Secondo le motivazioni della sentenza della Corte di Cassazione, “se c’è effetto drogante, è vietata la vendita anche dei derivati della cannabis”. Con questa pronuncia sono stati fissati i limiti alla legge: secondo i giudici quello che serve verificare non è la percentuale di principio attivo, ma l’idoneità in concreto a produrre un effetto drogante.
Secondo la Cassazione dunque “non vale la legge sulla coltivazione per la commercializzazione di prodotti a base di cannabis sativa, in particolare foglie, infiorescenze, olio, resina, ma vige il testo delle droghe (Dpr 309/90)”, di conseguenza la vendita di derivati della cannabis sativa è illegale. La sentenza afferma che è illecita la cessione, la messa in vendita, la commercializzazione al pubblico a qualsiasi titolo di foglie, infiorescenze, olio e resina, ovvero di tutti i derivati dalla coltivazione della cosiddetta cannabis light.

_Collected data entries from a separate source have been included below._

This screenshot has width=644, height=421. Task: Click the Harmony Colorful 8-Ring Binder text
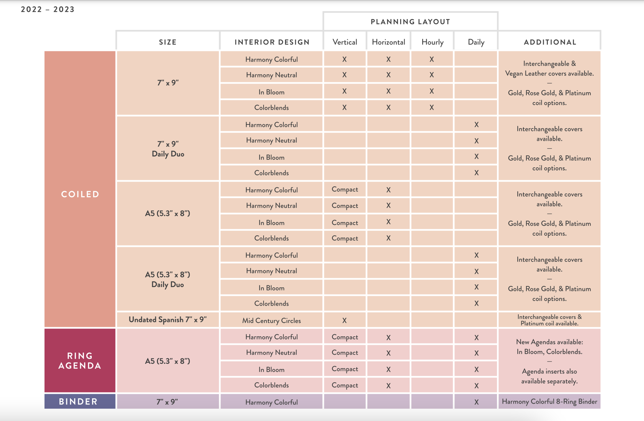[549, 402]
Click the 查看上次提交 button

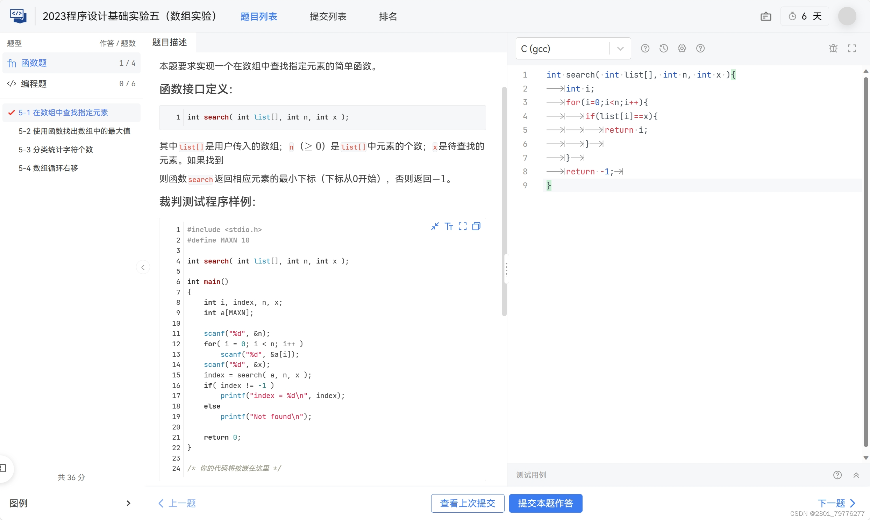click(467, 504)
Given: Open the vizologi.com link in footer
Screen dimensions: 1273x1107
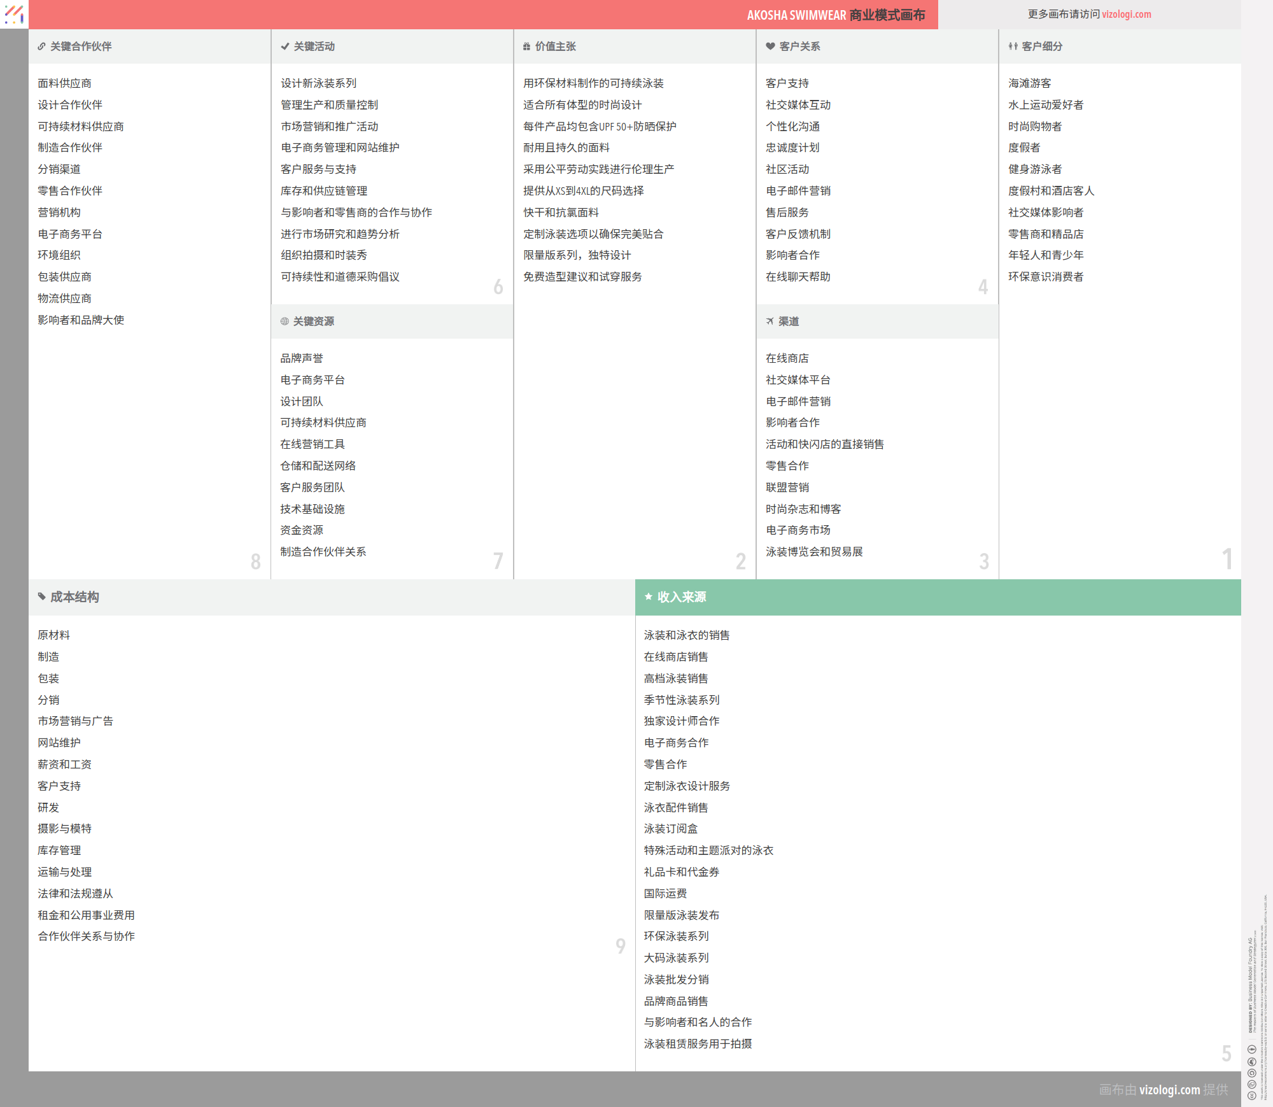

Al contrario, sempre secondo i giudici, “la coltivazione della cannabis è consentita senza necessità di autorizzazione ma possono essere ottenuti esclusivamente prodotti tassativamente elencanti dalla legge 242 del 2016: possono ricavarsi alimenti, fibre e carburanti ma non hashish e marijuana“.
La Cassazione ha specificato poi che non sarà possibile invocare la scriminante del livello di Thc al di sotto lo 0,6%, prevista dalla legge 242 del 2016: questa vale soltanto per il coltivatore, al fine di salvaguardare i casi in cui la maturazione del prodotto faccia innalzare i livelli di principio attivo.